Slingsby highlights the importance of following first aid legislation
Published: 05 September, 2013
Many organisations are failing to meet first aid legal requirements, according to workplace equipment supplier Slingsby.
Under The Health and Safety (First-Aid) Regulations 1981 employers must provide ‘adequate and appropriate’ first-aid equipment, facilities and training so that anyone who has an accident can receive immediate help.
As part of this legislation, all workplaces must provide a first-aid box that is appropriate to the number of employees and suitably stocked. In addition, all employers should have at least one trained ‘first-aider’, although businesses in high-risk industries and those with large numbers of employees require considerably more.

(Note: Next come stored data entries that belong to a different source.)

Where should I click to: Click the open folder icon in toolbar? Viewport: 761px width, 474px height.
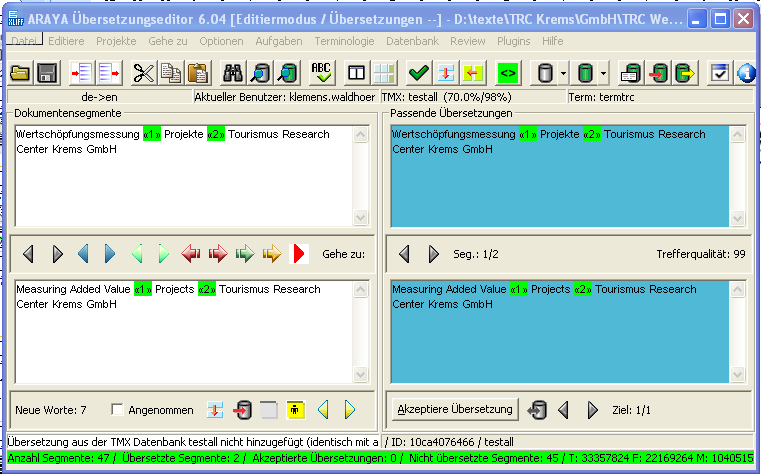pyautogui.click(x=20, y=72)
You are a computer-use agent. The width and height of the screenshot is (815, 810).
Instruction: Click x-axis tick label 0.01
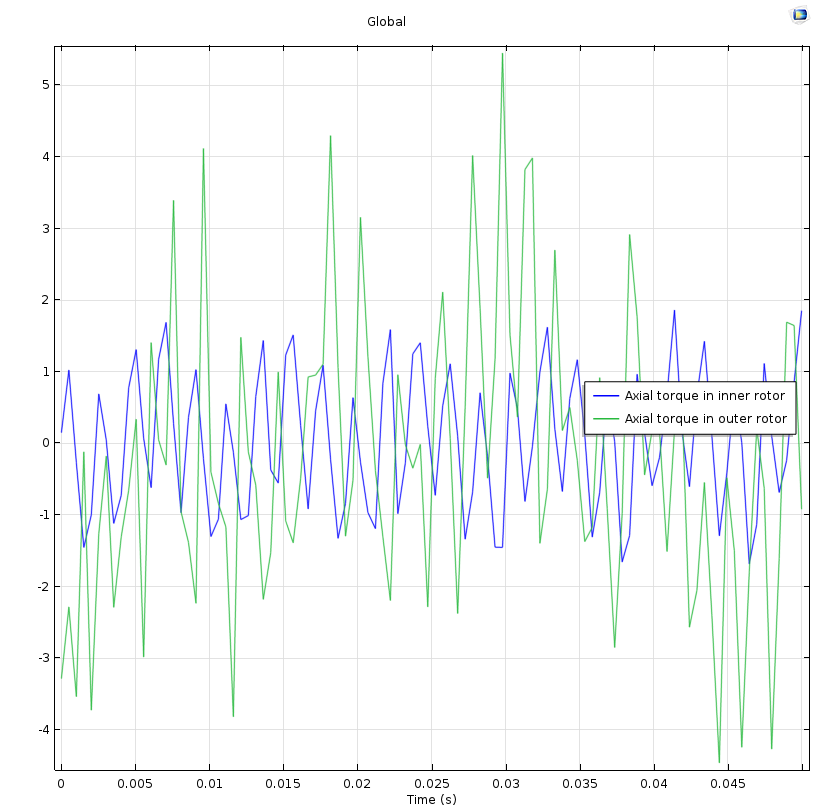tap(209, 784)
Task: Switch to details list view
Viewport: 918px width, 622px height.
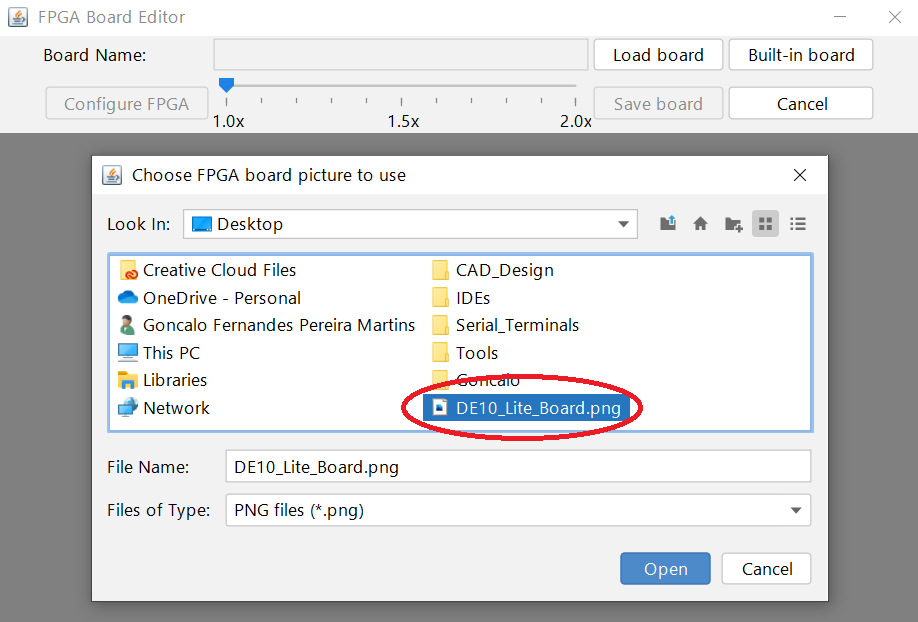Action: (x=797, y=224)
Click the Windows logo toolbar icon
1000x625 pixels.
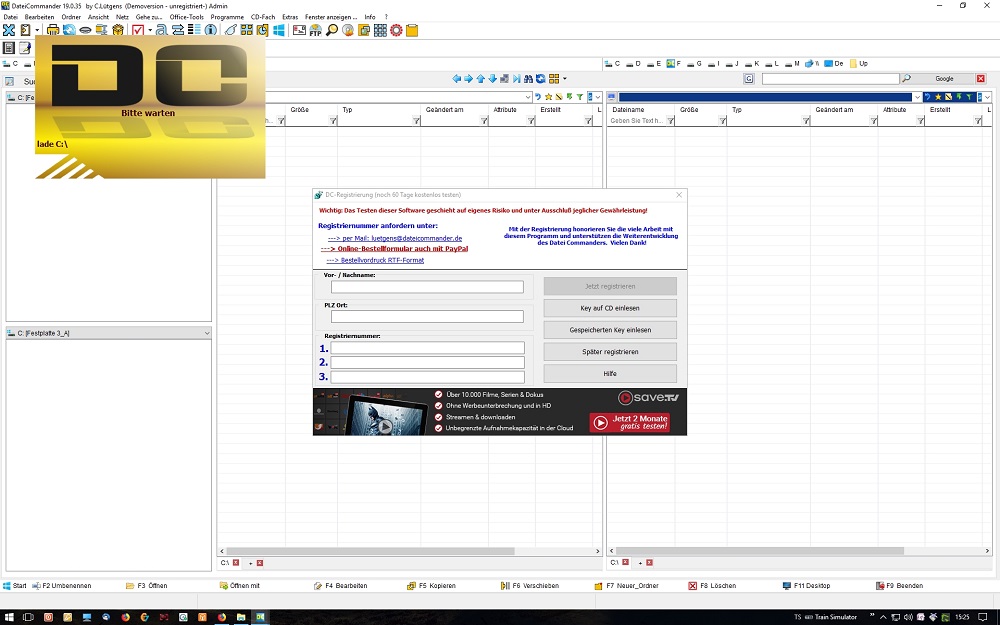(279, 30)
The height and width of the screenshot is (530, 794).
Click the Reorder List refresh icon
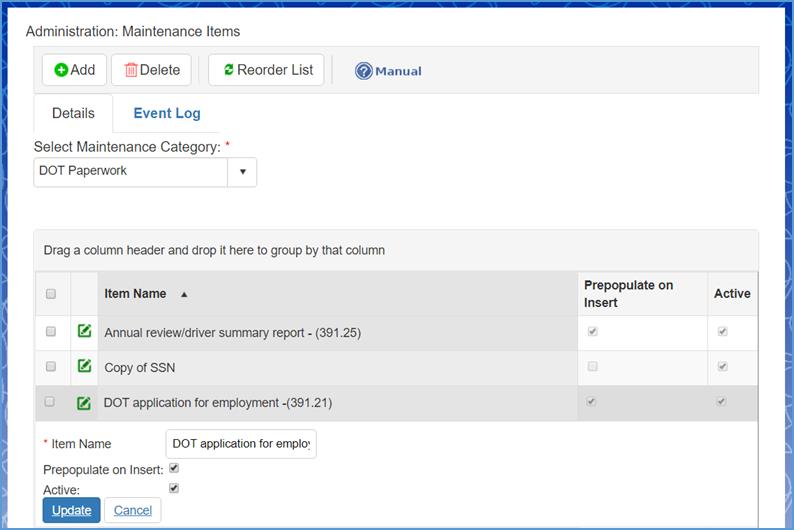click(229, 70)
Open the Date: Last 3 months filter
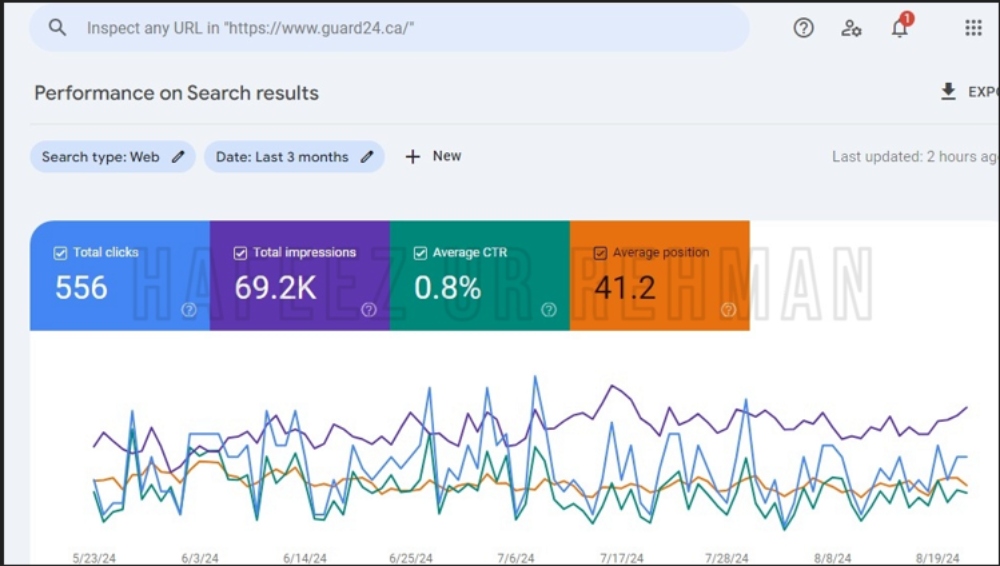The width and height of the screenshot is (1000, 566). click(x=294, y=156)
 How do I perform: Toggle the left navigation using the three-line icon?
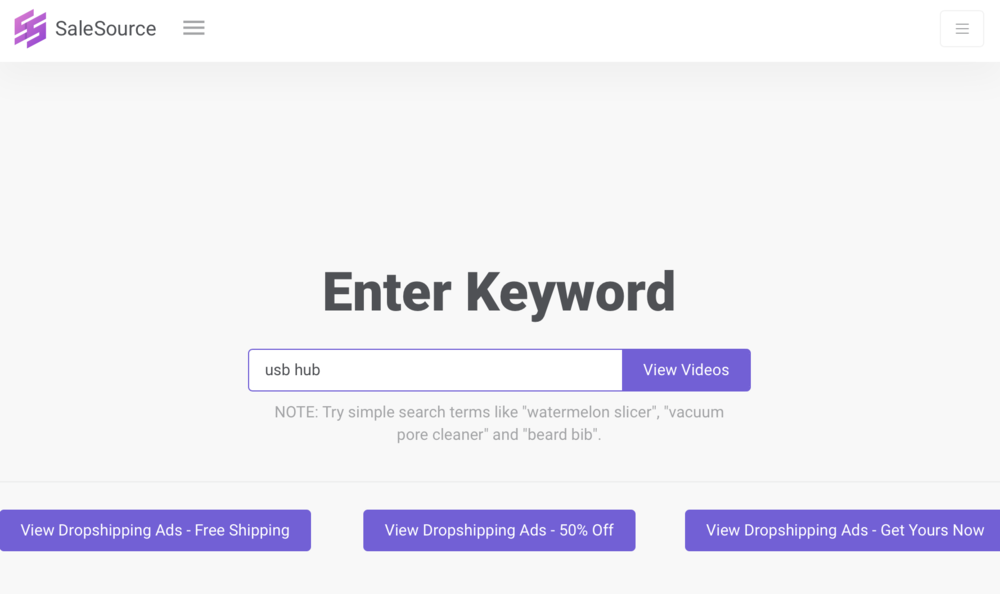[194, 28]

Lee Wright, Slingsby marketing director, said: “We are regularly approached by businesses seeking advice about first aid legislation because some aspects of it can be confusing or easily misinterpreted. Furthermore, as health and safety has improved and accident rates have fallen across many industries, lots of employers have inadvertently relaxed their first aid procedures. However, the fact is it’s no use having a first aid kit that’s never been restocked or a first aider who hasn’t refreshed their training for years.

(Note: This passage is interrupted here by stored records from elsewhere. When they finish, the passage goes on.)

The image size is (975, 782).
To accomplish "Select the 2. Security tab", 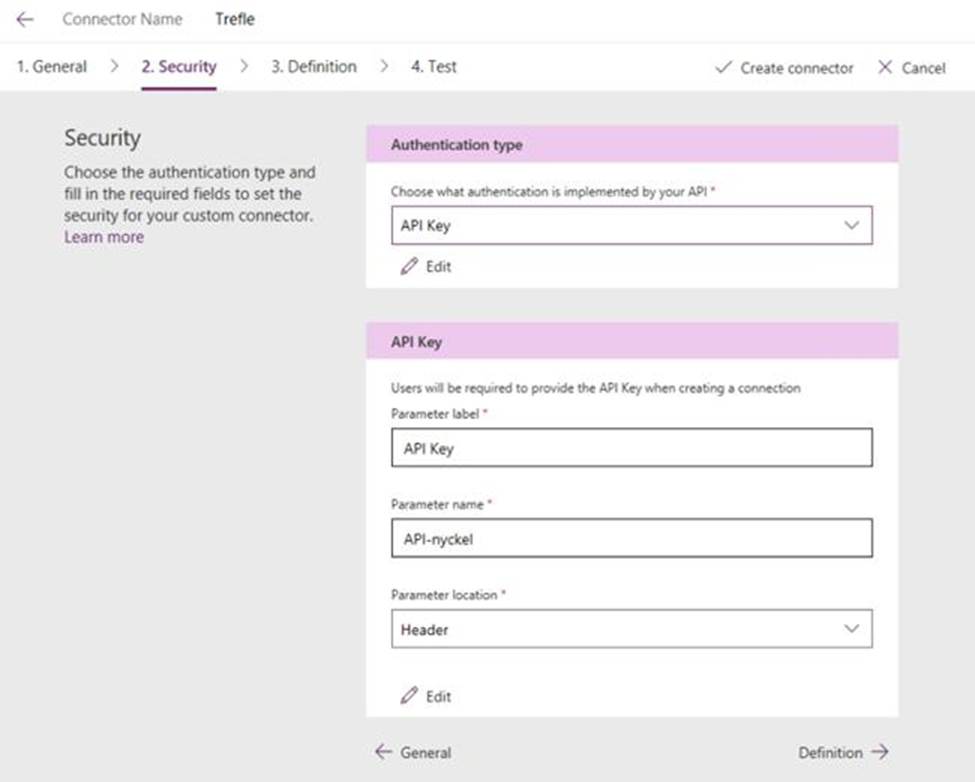I will (178, 67).
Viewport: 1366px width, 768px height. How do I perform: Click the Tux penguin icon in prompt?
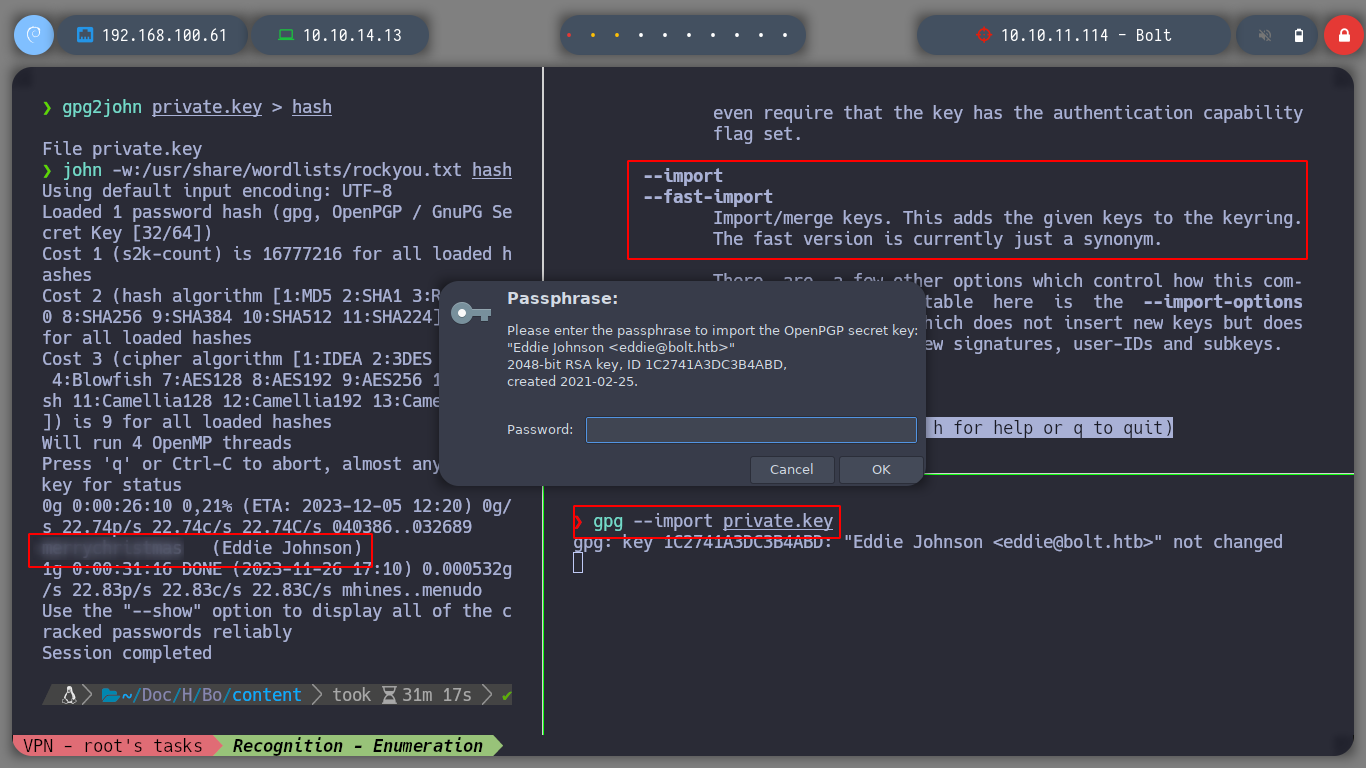pyautogui.click(x=69, y=694)
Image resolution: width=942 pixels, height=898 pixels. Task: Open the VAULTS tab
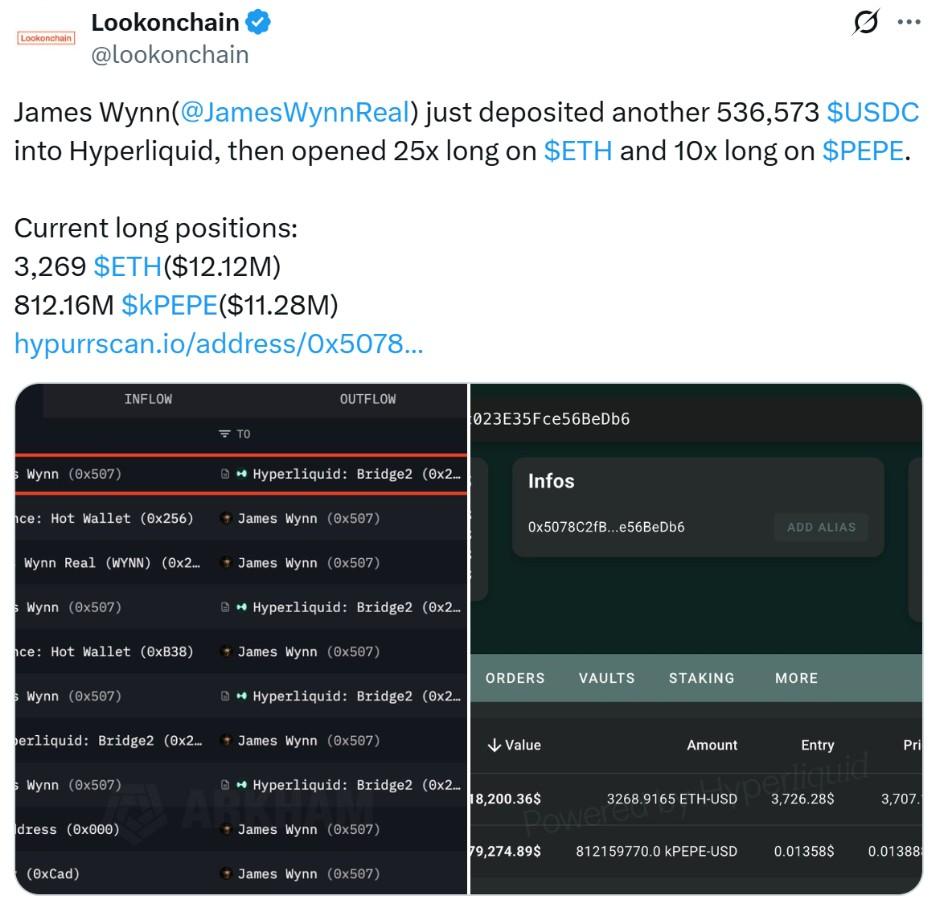[x=606, y=678]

“Every workplace has to undertake a thorough assessment of first aid needs on a regular basis and someone needs to be made responsible for first aid. Typically, the appointed person will look after all first aid equipment and be responsible for calling the emergency services in the event of an accident. The number of first aiders a business needs depends on things like the industry sector it operates in, the number of employees and any previous history of accidents.
“Once a business has everything in place it’s important to make all employees aware of the procedures, and notices should be displayed explaining where first aid equipment is kept and who the relevant people are to administer it.”
The Health and Safety (First-Aid) Regulations 1981 is due to be amended from 1 October to remove the requirement for the Health & Safety Exectuve to approve first aid training and qualifications.